= ACTION ITEM =
Print the records exactly as they are written.

= INPUT DATA =

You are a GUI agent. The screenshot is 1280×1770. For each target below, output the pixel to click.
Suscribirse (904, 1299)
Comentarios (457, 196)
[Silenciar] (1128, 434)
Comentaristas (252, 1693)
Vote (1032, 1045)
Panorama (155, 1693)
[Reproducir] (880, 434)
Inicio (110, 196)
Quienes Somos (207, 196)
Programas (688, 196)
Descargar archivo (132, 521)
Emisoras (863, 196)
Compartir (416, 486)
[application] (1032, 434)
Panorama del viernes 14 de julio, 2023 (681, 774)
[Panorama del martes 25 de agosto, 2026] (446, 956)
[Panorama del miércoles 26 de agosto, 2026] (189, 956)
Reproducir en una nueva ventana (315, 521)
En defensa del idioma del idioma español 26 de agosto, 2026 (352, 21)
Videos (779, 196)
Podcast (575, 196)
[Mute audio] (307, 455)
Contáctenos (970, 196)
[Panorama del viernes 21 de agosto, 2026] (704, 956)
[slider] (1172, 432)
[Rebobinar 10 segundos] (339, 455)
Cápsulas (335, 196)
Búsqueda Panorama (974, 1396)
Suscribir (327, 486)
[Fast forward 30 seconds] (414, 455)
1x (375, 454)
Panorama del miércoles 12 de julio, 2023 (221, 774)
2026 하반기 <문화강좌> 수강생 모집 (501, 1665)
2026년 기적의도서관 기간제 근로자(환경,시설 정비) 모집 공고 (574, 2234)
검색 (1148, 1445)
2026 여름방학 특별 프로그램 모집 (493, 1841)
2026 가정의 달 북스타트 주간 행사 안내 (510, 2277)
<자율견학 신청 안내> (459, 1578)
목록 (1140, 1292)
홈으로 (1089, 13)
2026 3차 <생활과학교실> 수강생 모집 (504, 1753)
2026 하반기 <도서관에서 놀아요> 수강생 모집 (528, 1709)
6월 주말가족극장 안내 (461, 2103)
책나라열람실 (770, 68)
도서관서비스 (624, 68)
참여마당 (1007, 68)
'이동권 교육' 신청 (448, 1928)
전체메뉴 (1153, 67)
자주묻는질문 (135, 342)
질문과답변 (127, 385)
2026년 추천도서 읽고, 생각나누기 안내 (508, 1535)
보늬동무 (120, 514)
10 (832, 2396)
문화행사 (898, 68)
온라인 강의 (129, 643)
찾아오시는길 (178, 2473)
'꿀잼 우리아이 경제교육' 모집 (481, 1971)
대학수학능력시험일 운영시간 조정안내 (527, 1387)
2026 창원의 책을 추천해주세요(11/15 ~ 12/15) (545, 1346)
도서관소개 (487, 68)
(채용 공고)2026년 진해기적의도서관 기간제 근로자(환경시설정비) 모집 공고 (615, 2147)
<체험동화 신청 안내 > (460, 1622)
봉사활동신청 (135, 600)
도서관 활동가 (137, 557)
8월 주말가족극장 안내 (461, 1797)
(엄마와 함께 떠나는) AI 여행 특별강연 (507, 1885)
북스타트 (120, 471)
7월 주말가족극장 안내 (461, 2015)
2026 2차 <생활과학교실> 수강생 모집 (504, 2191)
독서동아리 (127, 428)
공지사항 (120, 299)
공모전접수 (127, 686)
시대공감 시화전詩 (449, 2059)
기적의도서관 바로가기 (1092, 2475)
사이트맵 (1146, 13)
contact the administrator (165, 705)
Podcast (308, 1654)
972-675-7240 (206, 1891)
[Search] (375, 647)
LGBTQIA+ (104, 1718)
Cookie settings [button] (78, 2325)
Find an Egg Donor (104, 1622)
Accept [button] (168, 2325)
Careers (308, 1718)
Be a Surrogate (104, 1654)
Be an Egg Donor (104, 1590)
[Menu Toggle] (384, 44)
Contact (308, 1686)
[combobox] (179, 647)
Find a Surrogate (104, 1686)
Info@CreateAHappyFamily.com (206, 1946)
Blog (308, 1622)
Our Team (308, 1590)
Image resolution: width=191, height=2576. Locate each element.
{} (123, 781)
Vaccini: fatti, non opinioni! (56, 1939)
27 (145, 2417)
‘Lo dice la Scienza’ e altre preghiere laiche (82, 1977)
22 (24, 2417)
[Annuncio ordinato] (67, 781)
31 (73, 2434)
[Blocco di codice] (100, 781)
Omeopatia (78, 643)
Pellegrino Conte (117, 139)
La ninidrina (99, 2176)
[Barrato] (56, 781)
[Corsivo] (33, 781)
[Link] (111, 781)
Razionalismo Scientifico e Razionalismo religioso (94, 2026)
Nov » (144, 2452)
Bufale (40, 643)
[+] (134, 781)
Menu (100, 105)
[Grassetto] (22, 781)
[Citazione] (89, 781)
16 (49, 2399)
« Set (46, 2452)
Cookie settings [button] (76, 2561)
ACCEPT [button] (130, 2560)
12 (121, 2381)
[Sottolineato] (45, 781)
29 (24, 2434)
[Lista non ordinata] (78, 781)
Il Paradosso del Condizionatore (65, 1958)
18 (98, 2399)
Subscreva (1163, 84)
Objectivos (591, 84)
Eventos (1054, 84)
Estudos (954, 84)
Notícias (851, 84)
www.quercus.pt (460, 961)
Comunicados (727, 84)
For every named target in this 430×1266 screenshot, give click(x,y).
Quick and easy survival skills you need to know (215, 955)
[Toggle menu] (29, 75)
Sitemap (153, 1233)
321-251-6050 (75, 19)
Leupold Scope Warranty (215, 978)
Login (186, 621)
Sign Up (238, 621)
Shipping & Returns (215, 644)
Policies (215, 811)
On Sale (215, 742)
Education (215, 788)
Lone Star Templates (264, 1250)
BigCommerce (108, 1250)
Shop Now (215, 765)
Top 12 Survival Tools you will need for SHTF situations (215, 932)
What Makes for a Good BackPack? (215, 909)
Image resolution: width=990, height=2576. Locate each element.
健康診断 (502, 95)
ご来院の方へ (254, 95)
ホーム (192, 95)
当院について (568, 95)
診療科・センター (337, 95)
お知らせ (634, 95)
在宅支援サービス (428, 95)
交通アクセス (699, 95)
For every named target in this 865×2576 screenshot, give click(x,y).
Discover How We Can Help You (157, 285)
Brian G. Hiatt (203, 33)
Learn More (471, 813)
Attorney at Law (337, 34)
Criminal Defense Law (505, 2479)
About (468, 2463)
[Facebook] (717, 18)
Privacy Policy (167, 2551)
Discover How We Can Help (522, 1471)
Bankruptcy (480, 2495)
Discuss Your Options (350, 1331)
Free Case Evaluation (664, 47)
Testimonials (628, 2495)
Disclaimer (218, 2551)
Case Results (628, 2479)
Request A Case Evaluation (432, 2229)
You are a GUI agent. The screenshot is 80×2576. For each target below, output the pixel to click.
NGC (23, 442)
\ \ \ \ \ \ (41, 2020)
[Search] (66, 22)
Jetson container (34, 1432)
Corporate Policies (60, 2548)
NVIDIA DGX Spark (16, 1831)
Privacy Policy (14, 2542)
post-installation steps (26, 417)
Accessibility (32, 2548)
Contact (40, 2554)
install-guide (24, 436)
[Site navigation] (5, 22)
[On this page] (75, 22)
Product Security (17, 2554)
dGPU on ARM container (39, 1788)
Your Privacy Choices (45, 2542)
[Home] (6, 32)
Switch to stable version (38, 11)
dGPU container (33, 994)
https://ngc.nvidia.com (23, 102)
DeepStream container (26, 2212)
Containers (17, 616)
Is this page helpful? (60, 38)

= ANSWER TO THE PROBLEM =
You are a GUI agent. The screenshot is 1280×1770. For each target below, output the pixel to click.
Suscribirse (904, 1299)
Comentarios (457, 196)
[Silenciar] (1128, 434)
Comentaristas (252, 1693)
Vote (1032, 1045)
Panorama (155, 1693)
[Reproducir] (880, 434)
Inicio (110, 196)
Quienes Somos (207, 196)
Programas (688, 196)
Descargar archivo (132, 521)
Emisoras (863, 196)
Compartir (416, 486)
[application] (1032, 434)
Panorama del viernes 14 de julio, 2023 (681, 774)
[Panorama del martes 25 de agosto, 2026] (446, 956)
[Panorama del miércoles 26 de agosto, 2026] (189, 956)
Reproducir en una nueva ventana (315, 521)
En defensa del idioma del idioma español 26 de agosto, 2026 (352, 21)
Videos (779, 196)
Podcast (575, 196)
[Mute audio] (307, 455)
Contáctenos (970, 196)
[Panorama del viernes 21 de agosto, 2026] (704, 956)
[slider] (1172, 432)
[Rebobinar 10 segundos] (339, 455)
Cápsulas (335, 196)
Búsqueda Panorama (974, 1396)
Suscribir (327, 486)
[Fast forward 30 seconds] (414, 455)
1x (375, 454)
Panorama del miércoles 12 de julio, 2023 (221, 774)
2026 하반기 <문화강좌> 수강생 모집 (501, 1665)
2026년 기적의도서관 기간제 근로자(환경,시설 정비) 모집 공고 (574, 2234)
검색 (1148, 1445)
2026 여름방학 특별 프로그램 모집 (493, 1841)
2026 가정의 달 북스타트 주간 행사 안내 (510, 2277)
<자율견학 신청 안내> (459, 1578)
목록 (1140, 1292)
홈으로 (1089, 13)
2026 3차 <생활과학교실> 수강생 모집 (504, 1753)
2026 하반기 <도서관에서 놀아요> 수강생 모집 (528, 1709)
6월 주말가족극장 안내 (461, 2103)
책나라열람실 (770, 68)
도서관서비스 (624, 68)
참여마당 (1007, 68)
'이동권 교육' 신청 (448, 1928)
전체메뉴 (1153, 67)
자주묻는질문 (135, 342)
질문과답변 (127, 385)
2026년 추천도서 읽고, 생각나누기 안내 (508, 1535)
보늬동무 (120, 514)
10 (832, 2396)
문화행사 (898, 68)
온라인 강의 (129, 643)
찾아오시는길 (178, 2473)
'꿀잼 우리아이 경제교육' 모집 (481, 1971)
대학수학능력시험일 운영시간 조정안내 (527, 1387)
2026 창원의 책을 추천해주세요(11/15 ~ 12/15) (545, 1346)
도서관소개 (487, 68)
(채용 공고)2026년 진해기적의도서관 기간제 근로자(환경시설정비) 모집 공고 (615, 2147)
<체험동화 신청 안내 > (460, 1622)
봉사활동신청 (135, 600)
도서관 활동가 (137, 557)
8월 주말가족극장 안내 (461, 1797)
(엄마와 함께 떠나는) AI 여행 특별강연 (507, 1885)
북스타트 (120, 471)
7월 주말가족극장 안내 (461, 2015)
2026 2차 <생활과학교실> 수강생 모집 (504, 2191)
독서동아리 (127, 428)
공지사항 (120, 299)
공모전접수 (127, 686)
시대공감 시화전詩 (449, 2059)
기적의도서관 바로가기 (1092, 2475)
사이트맵 (1146, 13)
contact the administrator (165, 705)
Podcast (308, 1654)
972-675-7240 (206, 1891)
[Search] (375, 647)
LGBTQIA+ (104, 1718)
Cookie settings [button] (78, 2325)
Find an Egg Donor (104, 1622)
Accept [button] (168, 2325)
Careers (308, 1718)
Be a Surrogate (104, 1654)
Be an Egg Donor (104, 1590)
[Menu Toggle] (384, 44)
Contact (308, 1686)
[combobox] (179, 647)
Find a Surrogate (104, 1686)
Info@CreateAHappyFamily.com (206, 1946)
Blog (308, 1622)
Our Team (308, 1590)
Image resolution: width=191, height=2576. Locate each element.
{} (123, 781)
Vaccini: fatti, non opinioni! (56, 1939)
27 (145, 2417)
‘Lo dice la Scienza’ e altre preghiere laiche (82, 1977)
22 (24, 2417)
[Annuncio ordinato] (67, 781)
31 (73, 2434)
[Blocco di codice] (100, 781)
Omeopatia (78, 643)
Pellegrino Conte (117, 139)
La ninidrina (99, 2176)
[Barrato] (56, 781)
[Corsivo] (33, 781)
[Link] (111, 781)
Razionalismo Scientifico e Razionalismo religioso (94, 2026)
Nov » (144, 2452)
Bufale (40, 643)
[+] (134, 781)
Menu (100, 105)
[Grassetto] (22, 781)
[Citazione] (89, 781)
16 (49, 2399)
« Set (46, 2452)
Cookie settings [button] (76, 2561)
ACCEPT [button] (130, 2560)
12 (121, 2381)
[Sottolineato] (45, 781)
29 (24, 2434)
[Lista non ordinata] (78, 781)
Il Paradosso del Condizionatore (65, 1958)
18 (98, 2399)
Subscreva (1163, 84)
Objectivos (591, 84)
Eventos (1054, 84)
Estudos (954, 84)
Notícias (851, 84)
www.quercus.pt (460, 961)
Comunicados (727, 84)
For every named target in this 430×1266 screenshot, give click(x,y).
Quick and easy survival skills you need to know (215, 955)
[Toggle menu] (29, 75)
Sitemap (153, 1233)
321-251-6050 (75, 19)
Leupold Scope Warranty (215, 978)
Login (186, 621)
Sign Up (238, 621)
Shipping & Returns (215, 644)
Policies (215, 811)
On Sale (215, 742)
Education (215, 788)
Lone Star Templates (264, 1250)
BigCommerce (108, 1250)
Shop Now (215, 765)
Top 12 Survival Tools you will need for SHTF situations (215, 932)
What Makes for a Good BackPack? (215, 909)
Image resolution: width=990, height=2576. Locate each element.
健康診断 (502, 95)
ご来院の方へ (254, 95)
ホーム (192, 95)
当院について (568, 95)
診療科・センター (337, 95)
お知らせ (634, 95)
在宅支援サービス (428, 95)
交通アクセス (699, 95)
For every named target in this 865×2576 screenshot, give click(x,y).
Discover How We Can Help You (157, 285)
Brian G. Hiatt (203, 33)
Learn More (471, 813)
Attorney at Law (337, 34)
Criminal Defense Law (505, 2479)
About (468, 2463)
[Facebook] (717, 18)
Privacy Policy (167, 2551)
Discover How We Can Help (522, 1471)
Bankruptcy (480, 2495)
Discuss Your Options (350, 1331)
Free Case Evaluation (664, 47)
Testimonials (628, 2495)
Disclaimer (218, 2551)
Case Results (628, 2479)
Request A Case Evaluation (432, 2229)
You are a GUI agent. The screenshot is 80×2576. For each target below, output the pixel to click.
NGC (23, 442)
\ \ \ \ \ \ (41, 2020)
[Search] (66, 22)
Jetson container (34, 1432)
Corporate Policies (60, 2548)
NVIDIA DGX Spark (16, 1831)
Privacy Policy (14, 2542)
post-installation steps (26, 417)
Accessibility (32, 2548)
Contact (40, 2554)
install-guide (24, 436)
[Site navigation] (5, 22)
[On this page] (75, 22)
Product Security (17, 2554)
dGPU on ARM container (39, 1788)
Your Privacy Choices (45, 2542)
[Home] (6, 32)
Switch to stable version (38, 11)
dGPU container (33, 994)
https://ngc.nvidia.com (23, 102)
DeepStream container (26, 2212)
Containers (17, 616)
Is this page helpful? (60, 38)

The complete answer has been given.